SREday 2023

14 - 15 Sep London, UK
Site Reliability Engineering Conference
2
Days
50+
Speakers
6
Tracks
150+
Attendees

Automation Best Practices for SRE and Security: Insights from Building a Workflow Automation Product

Sarjeel Yusuf
Datadog

When building a workflow automation product, I noted different types of teams and organizations faced different issues with the automation they envisioned. Hence In this talk, I aim to outline best practices that can be distilled from all the ways seen that different teams were building automation.

SRE and Security teams face challenges in managing complex systems. Automation is an effective mechanism for response to disruptions and threats. However, when building a workflow automation product, I observed enterprise organizations set up unnecessary roadblocks, and smaller teams cutting corners to get immediate results. Hence in this session, I want to share my experience and interactions with customers across industries and growth stages and outline the best practices of automation that can be distilled from all these interactions. The best practices covered will include real-life examples of what some organizations are trying to do and how following the best practice helped their automation goal. Best practices covered: *Understand your processes (Inspired by an American E-medical startup) * Does it require human decisions * Does the process touch critical parts of the application * What context is needed to confidently automate. * Enable smart automation and not more automation. (Inspired by the processes set up by a multi-national Brewery) * Break down processes into reusable automation modules * Distribute automation templates across teams * Leverage context from applications as much as possible * Automate directly from where you want to kick off automation (Inspired by an English kitchen hardware retailer) * Integrate automation with your monitoring and alerting * Perform decisions where the team works * Leverage automation to gather more context than the average responder is aware of at the time of kicking off the automation. * Secure your automation (Inspired by an American airline company) * Perform strict access controls * Audit the actions taken by your workflow * Review permission escalations and leaks of sensitive information. * Manage your automation as you would any other service (Inspired by a large Canadian consultancy group): * Track the performance of all your automated workflows * Make changes in an automated workflow configuration go through a review process * Perform tests of each segment of the automation. * 5 example workflows illustrating the 5 best practices listed.

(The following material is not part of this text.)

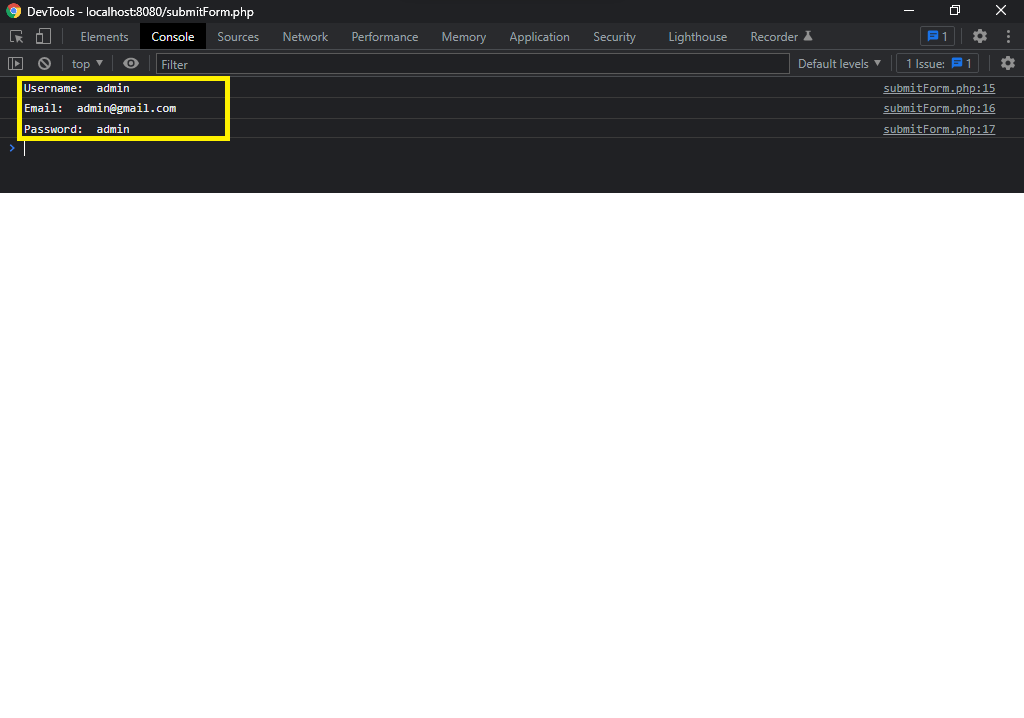Click the 1 Issue button
1024x718 pixels.
tap(936, 63)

An engineer turned product manager and AWS Community Builder, exploring the next-gen DevOps Cloud Computing solutions to help facilitate advancements in how we build software. Sarjeel is passionate about all things Serverless and DevOps and often writes and speaks about how we can solve some of the crucial problems around increasing velocity and maintaining resiliency in cloud-based systems. Can be often found in cafes talking about the comedies of life while torturing his non-tech friends by relentlessly talking about the Cloud.